- _Actions to take_:
- a) According to the source reading on unveil, what is unveil's relationship to pledge?
- b) Carry the source reading on unveil forward, starting after its last sentence.

- _Extract_:

— Begin —

Daily Source Reading: unveil
unveil
As promised at the end of the yesterday's article, today we are going
to take a look at unveil, the spiritual sibling to pledge.
Uncloaking the files
int sys_unveil(struct proc *p, void *v, register_t *retval) { struct sys_unveil_args /* { syscallarg(const char *) path; syscallarg(const char *) permissions; } */ *uap = v; struct process *pr = p->p_p; char *pathname, *c; struct nameidata nd; size_t pathlen; char permissions[5]; int error, allow;
A typical start for a syscall, forcing a void pointer into the arg structure and declaring all the variables we need.
if (SCARG(uap, path) == NULL && SCARG(uap, permissions) == NULL) { pr->ps_uvdone = 1; return (0); } if (pr->ps_uvdone != 0) return EPERM;
Should both arguments to unveil be NULL, it means we are done
calling unveil. So we set the process' unveil done flag and exit.

— End —

- _Provided data_:
— Begin —

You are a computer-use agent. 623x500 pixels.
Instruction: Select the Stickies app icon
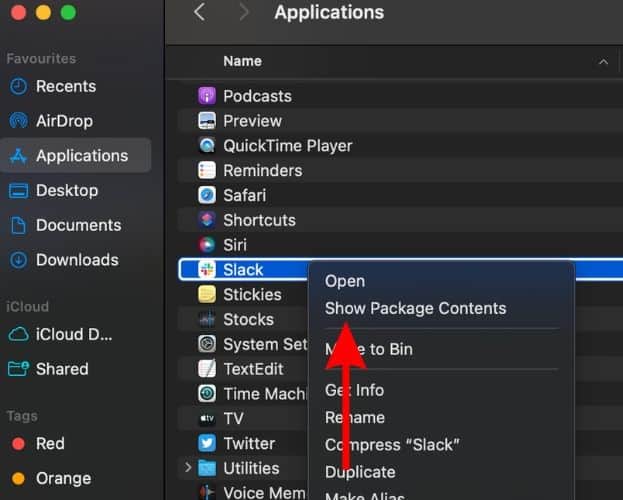coord(207,295)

— End —

- _Replies_:
- a) Unveil is the spiritual sibling to pledge.

- b)
A similar affect could be achieved if we would just call pledge
without "unveil" given to it.
If the flag is already not 0, then we return with a permissions error.
error = copyinstr(SCARG(uap, permissions), permissions,
sizeof(permissions), NULL);
if (error)
return (error);
This is a part I kinda ignored yesterday and just hopped over this
copyinstr. Today I finally looked it up, and it is to copy a string
from user address space to kernel space. Makes sense, as we would
want to read the string arguments to unveil and we are in kernel
land.
/* * System calls in other threads may sleep between unveil * datastructure inspections -- this is the simplest way to * provide consistency */ single_thread_set(p, SINGLE_UNWIND); pathname = pool_get(&namei_pool, PR_WAITOK); error = copyinstr(SCARG(uap, path), pathname, MAXPATHLEN, &pathlen); if (error) goto end;
The comment explains the first part. Pause other threads in this process, just to be safe.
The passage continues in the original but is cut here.